220 Logements commune d’Adjamé: Des tours sans ascenseurs depuis 27 ans

Anthony Bléoué arrive à l’immeuble, un peu essoufflé. Il vient de parcourir 400 mètres à pied sous ce soleil de plomb qui surchauffe Abidjan.

Il vient rendre visite à son camarade qui réside au 7e étage. Au rez-de-chaussée du bâtiment, où nous sommes depuis une demi-heure, il y a de l’ombre et un petit vent frais qui s’échappe, comme la tramontane soufflant depuis les reliefs pyrénéens. Comme par hasard, l’immeuble s’appelle Tramontane.

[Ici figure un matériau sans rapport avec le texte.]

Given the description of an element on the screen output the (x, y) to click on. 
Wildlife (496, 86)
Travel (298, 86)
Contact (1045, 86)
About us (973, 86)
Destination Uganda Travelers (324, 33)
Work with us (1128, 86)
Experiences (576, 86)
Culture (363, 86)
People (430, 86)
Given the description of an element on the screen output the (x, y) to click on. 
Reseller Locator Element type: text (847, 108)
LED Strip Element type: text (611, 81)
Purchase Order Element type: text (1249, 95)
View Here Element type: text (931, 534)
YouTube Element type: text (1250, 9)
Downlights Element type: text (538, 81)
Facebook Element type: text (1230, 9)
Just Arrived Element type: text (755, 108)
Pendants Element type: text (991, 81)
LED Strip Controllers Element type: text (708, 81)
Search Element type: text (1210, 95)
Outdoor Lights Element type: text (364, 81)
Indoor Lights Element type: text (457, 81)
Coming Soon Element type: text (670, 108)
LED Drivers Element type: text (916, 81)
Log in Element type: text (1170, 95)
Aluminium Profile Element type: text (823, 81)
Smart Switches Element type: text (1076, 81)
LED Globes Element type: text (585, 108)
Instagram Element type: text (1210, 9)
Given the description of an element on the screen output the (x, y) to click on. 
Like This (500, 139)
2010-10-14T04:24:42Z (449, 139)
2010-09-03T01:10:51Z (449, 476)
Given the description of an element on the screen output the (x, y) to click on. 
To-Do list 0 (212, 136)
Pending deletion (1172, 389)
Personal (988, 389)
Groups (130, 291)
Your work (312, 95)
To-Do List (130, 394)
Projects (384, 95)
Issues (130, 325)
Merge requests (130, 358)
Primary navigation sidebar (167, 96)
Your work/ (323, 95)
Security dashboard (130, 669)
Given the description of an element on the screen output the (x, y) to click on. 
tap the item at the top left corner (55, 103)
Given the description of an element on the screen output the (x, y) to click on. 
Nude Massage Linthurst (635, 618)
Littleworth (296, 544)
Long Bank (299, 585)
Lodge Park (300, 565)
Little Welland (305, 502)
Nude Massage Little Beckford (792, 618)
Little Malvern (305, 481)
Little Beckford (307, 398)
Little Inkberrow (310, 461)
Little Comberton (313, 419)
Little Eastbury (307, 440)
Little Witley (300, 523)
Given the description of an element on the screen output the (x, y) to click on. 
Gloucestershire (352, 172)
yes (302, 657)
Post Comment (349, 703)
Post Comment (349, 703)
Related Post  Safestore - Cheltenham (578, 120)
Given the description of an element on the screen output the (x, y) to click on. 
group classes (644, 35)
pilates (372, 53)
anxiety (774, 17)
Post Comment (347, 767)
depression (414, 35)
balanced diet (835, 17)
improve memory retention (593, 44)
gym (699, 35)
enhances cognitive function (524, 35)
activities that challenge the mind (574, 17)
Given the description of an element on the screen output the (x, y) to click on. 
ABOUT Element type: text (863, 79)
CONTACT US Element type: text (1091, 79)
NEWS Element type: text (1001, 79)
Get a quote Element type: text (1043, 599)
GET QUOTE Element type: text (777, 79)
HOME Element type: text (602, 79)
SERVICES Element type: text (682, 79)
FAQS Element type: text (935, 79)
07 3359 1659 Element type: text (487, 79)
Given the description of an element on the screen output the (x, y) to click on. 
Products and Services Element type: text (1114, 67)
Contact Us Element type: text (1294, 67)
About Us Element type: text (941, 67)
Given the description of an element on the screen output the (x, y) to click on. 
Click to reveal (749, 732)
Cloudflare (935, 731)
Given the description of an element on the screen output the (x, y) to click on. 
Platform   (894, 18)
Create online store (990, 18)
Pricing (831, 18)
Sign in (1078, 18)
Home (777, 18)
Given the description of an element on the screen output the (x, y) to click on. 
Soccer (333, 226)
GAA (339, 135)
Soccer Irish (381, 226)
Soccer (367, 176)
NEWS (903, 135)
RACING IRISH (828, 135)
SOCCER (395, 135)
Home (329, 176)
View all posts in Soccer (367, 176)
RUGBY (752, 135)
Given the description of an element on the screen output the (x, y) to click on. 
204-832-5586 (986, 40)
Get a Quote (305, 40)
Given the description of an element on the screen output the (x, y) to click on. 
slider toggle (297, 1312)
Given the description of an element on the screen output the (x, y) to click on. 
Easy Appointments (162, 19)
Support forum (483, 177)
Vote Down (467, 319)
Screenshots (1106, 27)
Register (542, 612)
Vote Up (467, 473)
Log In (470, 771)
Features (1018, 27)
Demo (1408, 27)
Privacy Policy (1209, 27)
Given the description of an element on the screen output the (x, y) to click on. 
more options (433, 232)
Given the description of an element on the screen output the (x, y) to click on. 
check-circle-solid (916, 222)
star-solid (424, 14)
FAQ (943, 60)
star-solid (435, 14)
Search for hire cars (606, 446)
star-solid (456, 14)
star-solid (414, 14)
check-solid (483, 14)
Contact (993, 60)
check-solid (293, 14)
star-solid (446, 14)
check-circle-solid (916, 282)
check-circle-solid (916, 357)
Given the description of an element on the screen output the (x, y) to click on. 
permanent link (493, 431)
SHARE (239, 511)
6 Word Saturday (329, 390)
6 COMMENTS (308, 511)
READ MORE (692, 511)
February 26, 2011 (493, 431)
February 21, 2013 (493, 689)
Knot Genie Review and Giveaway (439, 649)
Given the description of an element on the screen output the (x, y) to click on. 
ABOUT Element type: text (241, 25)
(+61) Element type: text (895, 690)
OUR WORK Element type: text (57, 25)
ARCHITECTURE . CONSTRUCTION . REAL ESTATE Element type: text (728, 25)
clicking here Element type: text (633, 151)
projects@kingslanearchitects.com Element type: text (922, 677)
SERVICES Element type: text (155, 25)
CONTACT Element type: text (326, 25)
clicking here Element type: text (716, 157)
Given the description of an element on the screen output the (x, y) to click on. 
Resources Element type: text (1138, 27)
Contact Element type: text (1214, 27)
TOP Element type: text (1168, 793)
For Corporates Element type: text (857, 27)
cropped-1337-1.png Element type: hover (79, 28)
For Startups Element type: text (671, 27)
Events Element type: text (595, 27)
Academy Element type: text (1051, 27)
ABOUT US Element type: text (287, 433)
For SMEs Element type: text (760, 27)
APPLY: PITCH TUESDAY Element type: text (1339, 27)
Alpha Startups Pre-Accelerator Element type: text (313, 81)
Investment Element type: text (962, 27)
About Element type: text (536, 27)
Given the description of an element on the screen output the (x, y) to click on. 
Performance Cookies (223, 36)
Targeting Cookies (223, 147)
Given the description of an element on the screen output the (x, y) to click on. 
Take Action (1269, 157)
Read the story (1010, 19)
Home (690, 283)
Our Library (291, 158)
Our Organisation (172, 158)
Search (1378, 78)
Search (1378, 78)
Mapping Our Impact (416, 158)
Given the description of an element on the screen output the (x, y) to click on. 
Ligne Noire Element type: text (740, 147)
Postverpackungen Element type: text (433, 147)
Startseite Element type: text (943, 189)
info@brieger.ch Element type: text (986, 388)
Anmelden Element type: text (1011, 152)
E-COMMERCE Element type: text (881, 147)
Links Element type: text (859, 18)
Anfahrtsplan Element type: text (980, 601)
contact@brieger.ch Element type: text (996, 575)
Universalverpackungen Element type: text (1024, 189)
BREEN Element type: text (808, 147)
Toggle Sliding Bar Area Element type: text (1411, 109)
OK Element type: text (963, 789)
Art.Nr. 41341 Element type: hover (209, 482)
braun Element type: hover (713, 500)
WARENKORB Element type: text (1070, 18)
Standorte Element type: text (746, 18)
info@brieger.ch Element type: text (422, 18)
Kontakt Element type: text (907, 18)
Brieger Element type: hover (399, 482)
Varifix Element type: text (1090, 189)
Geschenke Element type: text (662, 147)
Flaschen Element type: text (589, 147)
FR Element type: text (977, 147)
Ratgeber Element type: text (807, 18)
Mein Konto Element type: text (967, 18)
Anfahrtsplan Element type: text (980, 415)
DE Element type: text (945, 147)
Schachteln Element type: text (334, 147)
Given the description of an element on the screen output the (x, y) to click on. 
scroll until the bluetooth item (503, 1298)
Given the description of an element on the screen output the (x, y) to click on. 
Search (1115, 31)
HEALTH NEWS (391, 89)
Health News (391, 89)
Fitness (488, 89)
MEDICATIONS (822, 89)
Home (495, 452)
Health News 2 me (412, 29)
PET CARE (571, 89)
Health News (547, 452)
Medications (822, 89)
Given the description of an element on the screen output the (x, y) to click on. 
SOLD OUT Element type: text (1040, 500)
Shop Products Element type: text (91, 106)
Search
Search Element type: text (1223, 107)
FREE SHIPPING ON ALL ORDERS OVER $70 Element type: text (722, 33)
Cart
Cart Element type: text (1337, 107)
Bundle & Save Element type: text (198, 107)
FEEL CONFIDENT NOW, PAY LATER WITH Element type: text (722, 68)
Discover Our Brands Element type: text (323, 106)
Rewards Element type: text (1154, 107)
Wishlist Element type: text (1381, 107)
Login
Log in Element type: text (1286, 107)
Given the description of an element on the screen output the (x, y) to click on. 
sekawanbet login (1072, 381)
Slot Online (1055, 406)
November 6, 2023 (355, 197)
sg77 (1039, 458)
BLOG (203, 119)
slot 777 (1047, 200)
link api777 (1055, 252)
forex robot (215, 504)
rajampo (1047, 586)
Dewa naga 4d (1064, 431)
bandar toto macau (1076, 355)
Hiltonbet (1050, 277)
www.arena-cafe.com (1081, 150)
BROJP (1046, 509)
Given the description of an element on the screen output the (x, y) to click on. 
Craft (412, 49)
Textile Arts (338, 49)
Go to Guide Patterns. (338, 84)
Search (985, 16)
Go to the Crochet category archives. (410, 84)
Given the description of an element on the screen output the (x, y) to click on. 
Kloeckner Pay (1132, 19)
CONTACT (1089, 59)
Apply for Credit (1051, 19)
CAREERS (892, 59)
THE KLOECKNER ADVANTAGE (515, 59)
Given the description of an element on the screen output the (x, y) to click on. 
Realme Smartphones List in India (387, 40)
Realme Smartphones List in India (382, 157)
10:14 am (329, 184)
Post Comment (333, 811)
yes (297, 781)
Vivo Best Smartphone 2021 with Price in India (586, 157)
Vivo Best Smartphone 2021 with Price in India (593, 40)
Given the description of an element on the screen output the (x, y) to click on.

C’est l’un des cinq grands bâtiments qui surplombent le quartier d’Adjamé-220 Logements.

Anthony en profite pour respirer un grand coup et se permettre de fumer une clope. « Oufff », lâche-t-il, décontracté. Mais ce bien-être qu’il ressent va être de courte durée ; le jeune homme est de nouveau préoccupé. En effet, après avoir marché sous ce soleil accablant, inhalé les gaz d’échappement et subi les klaxons assourdissants des véhicules sur le chemin, un autre challenge non moins important l’attend : monter jusqu’au septième étage chez son ami.

A pied. Une dizaine de minutes s’est écoulée, il a bien repris son souffle, il doit maintenant y aller. Mais il hésite. Et s’interroge : « Est-ce que ça vaut vraiment la peine de monter ? » On sent qu’il a bien envie de monter voir son ami qu’il n’a pas vu depuis longtemps. Mais quand il imagine ce que ça impliquera de sa part comme effort physique, il se décourage et choisit d’appeler.

A son grand dam. En fait, l’immeuble Tramontane a son ascenseur qui n’est plus fonctionnel depuis plusieurs années. « Je suis venu voir mon ami que j’ai perdu de vue depuis longtemps. Ma maison est à une douzaine de minutes de marche d’ici. Honnêtement, je ne pourrai pas monter toutes ces marches jusqu’à arriver chez lui. Finalement, je crois que je vais l’appeler », balance-t-il, un peu énervé. Ainsi, la visite se transformera en un simple coup de fil.

Une souffrance qui dure 27 ans

A Tramontane, l’escalier est la seule option pour accéder aux différents appartements. C’est la même situation, comme nous avons pu le constater, dans les quatre autres tours, ainsi que dans bien d’autres bâtiments à Abidjan qui sont censés avoir un ascenseur fonctionnel. Ce, conformément à la règlementation en Côte d’Ivoire en matière d’habitat qui stipule que tout bâtiment de plus de quatre étages doit avoir un ascenseur.

Ici à Tramontane, nous apprend-on, cela fait 27 ans que l’ascenseur est HS (hors service Ndlr). « J’ai 25 ans cette année et c’est dans ce quartier que je suis née et ai grandi. Je n’ai jamais goûté à notre ascenseur, puisqu’à ma naissance, il ne fonctionnait plus déjà. Quand je finis les cours, je reste longtemps dehors, pour faire tout ce que j’ai à faire avant de monter. Parce qu’une fois à la maison, je ne descends plus. Ce n’est vraiment pas facile. Vivement, qu’on nous aide à régler ce problème ! », appelle Erica Koffi, une étudiante qui réside dans l’immeuble juste à côté.

C’est la tour Ouragan. « Je crois que c’est depuis 1992 qu’il s’est arrêté. Comme la Tramontane », renchérit brièvement un autre résident du même bâtiment qu’Erica. C’est dans la même période, ajoute-il, que les ascenseurs des quatre trois tours du bloc, à savoir Sirocco (12 étages), Alizé (12 étages) et Harmattan (11 étages) ont commencé à être défaillants.

Aujourd’hui, aucun de ces cinq immeubles, formant autrefois le fleuron d’Adjamé, n’a d’ascenseur qui fonctionne. Précisons qu’elles ont été construites en 1972 et appartenaient auparavant à la Société ivoirienne de construction et de gestion immobilière (Sicogi).